Content starts
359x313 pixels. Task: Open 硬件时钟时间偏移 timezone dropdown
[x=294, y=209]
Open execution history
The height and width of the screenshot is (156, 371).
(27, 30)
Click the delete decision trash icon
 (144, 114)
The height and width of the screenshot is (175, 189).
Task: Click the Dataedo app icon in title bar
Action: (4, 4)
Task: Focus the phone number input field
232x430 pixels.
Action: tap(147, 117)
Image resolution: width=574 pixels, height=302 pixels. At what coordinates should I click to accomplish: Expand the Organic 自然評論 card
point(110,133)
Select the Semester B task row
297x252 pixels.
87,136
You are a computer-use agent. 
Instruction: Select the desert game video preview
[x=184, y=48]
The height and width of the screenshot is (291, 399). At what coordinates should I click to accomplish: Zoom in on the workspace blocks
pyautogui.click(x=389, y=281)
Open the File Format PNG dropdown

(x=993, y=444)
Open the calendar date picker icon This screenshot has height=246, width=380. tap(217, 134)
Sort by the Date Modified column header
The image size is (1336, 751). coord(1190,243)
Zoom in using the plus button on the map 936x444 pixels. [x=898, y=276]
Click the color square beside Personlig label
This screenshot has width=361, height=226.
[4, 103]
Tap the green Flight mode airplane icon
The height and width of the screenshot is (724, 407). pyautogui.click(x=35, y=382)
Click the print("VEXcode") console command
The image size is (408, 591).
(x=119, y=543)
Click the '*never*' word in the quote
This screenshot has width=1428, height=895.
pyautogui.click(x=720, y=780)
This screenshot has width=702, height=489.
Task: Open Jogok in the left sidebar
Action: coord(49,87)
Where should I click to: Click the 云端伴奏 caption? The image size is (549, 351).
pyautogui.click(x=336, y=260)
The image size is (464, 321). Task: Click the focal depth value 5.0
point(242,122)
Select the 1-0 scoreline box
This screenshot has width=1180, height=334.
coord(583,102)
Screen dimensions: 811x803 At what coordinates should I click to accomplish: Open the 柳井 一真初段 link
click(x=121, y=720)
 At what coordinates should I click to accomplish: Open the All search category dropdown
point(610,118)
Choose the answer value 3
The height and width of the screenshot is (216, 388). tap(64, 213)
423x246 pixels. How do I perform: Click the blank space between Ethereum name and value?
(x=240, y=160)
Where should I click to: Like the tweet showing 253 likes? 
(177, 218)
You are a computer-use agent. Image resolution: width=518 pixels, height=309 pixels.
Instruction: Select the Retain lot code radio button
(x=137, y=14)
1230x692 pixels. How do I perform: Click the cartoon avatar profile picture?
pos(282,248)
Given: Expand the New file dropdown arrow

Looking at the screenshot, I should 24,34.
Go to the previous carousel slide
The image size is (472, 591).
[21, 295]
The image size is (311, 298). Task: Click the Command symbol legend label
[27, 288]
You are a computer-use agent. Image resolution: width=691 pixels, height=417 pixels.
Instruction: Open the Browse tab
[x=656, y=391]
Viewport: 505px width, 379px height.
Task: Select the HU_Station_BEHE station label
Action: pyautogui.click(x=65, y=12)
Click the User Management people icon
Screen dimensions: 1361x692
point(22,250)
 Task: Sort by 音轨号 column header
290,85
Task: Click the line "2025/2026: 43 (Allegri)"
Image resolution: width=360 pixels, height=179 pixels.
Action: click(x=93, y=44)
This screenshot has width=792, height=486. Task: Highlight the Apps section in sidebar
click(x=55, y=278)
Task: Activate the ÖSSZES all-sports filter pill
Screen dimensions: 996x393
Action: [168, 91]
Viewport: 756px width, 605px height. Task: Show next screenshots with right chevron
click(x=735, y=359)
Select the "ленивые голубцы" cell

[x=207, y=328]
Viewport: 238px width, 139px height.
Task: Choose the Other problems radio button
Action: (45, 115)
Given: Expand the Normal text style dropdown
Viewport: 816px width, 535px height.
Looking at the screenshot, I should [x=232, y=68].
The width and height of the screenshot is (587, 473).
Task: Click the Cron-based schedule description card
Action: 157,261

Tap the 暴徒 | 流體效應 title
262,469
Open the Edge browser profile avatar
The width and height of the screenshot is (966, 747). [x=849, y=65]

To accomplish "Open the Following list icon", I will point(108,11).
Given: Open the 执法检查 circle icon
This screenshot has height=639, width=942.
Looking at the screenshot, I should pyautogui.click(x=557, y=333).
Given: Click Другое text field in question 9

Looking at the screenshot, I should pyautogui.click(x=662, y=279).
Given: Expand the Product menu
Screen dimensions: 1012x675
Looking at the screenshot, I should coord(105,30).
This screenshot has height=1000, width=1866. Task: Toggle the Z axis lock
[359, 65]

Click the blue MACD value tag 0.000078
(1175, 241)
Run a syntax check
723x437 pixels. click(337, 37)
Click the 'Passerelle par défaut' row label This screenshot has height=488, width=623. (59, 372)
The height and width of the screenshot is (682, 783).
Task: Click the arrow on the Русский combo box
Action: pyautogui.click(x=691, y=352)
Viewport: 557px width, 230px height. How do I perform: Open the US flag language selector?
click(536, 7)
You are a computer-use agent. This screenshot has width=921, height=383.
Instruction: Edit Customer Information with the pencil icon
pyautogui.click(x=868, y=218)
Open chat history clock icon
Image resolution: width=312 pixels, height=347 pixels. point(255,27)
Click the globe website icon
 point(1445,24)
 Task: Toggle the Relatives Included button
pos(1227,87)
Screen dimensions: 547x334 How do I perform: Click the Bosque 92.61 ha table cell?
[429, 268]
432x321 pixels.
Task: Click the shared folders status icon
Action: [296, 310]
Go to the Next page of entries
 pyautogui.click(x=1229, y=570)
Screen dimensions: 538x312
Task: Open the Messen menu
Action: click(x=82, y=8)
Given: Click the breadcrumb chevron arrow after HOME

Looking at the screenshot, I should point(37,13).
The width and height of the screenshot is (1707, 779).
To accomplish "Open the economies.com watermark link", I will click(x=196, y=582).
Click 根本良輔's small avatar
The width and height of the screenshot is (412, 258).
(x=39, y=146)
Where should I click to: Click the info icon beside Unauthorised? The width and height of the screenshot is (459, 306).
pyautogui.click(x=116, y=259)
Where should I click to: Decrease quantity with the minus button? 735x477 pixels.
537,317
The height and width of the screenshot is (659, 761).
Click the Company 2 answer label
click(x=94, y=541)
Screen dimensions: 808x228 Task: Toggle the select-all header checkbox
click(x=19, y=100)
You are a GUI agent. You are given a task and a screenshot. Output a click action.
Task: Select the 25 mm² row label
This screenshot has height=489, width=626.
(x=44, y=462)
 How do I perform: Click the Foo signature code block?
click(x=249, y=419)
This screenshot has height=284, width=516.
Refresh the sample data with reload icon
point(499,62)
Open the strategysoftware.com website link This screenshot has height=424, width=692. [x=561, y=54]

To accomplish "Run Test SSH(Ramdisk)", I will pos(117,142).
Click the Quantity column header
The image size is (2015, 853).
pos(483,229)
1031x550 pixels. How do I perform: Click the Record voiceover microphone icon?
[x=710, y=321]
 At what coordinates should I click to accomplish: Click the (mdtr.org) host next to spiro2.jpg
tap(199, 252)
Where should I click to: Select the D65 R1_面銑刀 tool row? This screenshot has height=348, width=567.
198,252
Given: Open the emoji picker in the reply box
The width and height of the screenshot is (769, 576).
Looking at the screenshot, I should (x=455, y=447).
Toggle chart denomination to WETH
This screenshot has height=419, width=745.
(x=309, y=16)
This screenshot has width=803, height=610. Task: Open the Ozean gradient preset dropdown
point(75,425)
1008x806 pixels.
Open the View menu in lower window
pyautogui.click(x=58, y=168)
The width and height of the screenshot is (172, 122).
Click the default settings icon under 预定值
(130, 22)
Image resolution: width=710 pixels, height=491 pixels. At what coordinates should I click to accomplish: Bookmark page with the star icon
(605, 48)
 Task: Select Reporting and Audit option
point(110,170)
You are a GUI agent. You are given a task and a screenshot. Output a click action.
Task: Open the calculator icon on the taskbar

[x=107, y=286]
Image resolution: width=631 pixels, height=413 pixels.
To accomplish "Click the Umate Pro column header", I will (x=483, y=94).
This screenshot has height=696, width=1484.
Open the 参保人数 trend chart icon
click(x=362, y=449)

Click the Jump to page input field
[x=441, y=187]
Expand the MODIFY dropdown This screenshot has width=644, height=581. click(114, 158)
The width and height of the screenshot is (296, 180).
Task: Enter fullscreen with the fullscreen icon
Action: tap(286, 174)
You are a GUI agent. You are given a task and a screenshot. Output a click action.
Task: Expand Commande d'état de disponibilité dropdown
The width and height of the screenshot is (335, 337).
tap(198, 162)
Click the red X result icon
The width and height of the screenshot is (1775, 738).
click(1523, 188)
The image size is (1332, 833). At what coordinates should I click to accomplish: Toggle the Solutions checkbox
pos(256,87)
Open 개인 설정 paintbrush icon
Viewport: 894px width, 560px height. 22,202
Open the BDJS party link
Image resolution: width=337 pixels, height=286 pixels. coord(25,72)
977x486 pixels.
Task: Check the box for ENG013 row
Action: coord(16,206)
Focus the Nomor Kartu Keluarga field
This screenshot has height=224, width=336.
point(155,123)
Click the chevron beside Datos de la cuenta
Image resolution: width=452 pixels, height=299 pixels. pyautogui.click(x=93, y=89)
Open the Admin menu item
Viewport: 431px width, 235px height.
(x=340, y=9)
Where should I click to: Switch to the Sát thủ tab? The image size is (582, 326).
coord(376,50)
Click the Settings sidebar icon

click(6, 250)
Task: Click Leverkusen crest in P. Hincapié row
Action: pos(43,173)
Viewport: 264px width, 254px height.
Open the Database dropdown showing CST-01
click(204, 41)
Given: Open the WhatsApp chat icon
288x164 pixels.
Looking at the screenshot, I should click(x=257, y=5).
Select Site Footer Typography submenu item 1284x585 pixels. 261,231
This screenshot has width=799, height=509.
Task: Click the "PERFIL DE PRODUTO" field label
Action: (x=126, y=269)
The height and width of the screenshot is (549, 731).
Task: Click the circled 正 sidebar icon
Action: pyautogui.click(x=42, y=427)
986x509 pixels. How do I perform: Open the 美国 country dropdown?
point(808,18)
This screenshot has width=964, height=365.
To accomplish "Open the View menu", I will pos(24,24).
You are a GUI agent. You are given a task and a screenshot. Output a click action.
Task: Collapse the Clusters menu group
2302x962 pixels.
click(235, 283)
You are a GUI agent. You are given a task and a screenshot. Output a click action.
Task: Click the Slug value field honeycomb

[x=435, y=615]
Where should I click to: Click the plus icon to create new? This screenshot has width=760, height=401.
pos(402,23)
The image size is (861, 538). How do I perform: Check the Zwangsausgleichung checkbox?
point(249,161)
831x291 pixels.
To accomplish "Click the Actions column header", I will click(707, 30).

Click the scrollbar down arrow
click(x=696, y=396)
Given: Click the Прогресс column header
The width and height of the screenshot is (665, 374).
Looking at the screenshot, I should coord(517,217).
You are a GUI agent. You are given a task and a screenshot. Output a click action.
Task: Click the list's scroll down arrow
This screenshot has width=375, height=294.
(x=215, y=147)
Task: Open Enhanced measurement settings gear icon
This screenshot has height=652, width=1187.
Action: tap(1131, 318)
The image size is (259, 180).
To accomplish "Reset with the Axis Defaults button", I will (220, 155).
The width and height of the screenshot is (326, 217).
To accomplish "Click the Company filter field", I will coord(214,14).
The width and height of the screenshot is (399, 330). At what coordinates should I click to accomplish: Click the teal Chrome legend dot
Content ends
▸ What you need to do:
Your answer should be all lines from the data that contain "picker".

▸ Answer to this task:
Open the calendar date picker icon This screenshot has height=246, width=380. tap(217, 134)
Given: Open the emoji picker in the reply box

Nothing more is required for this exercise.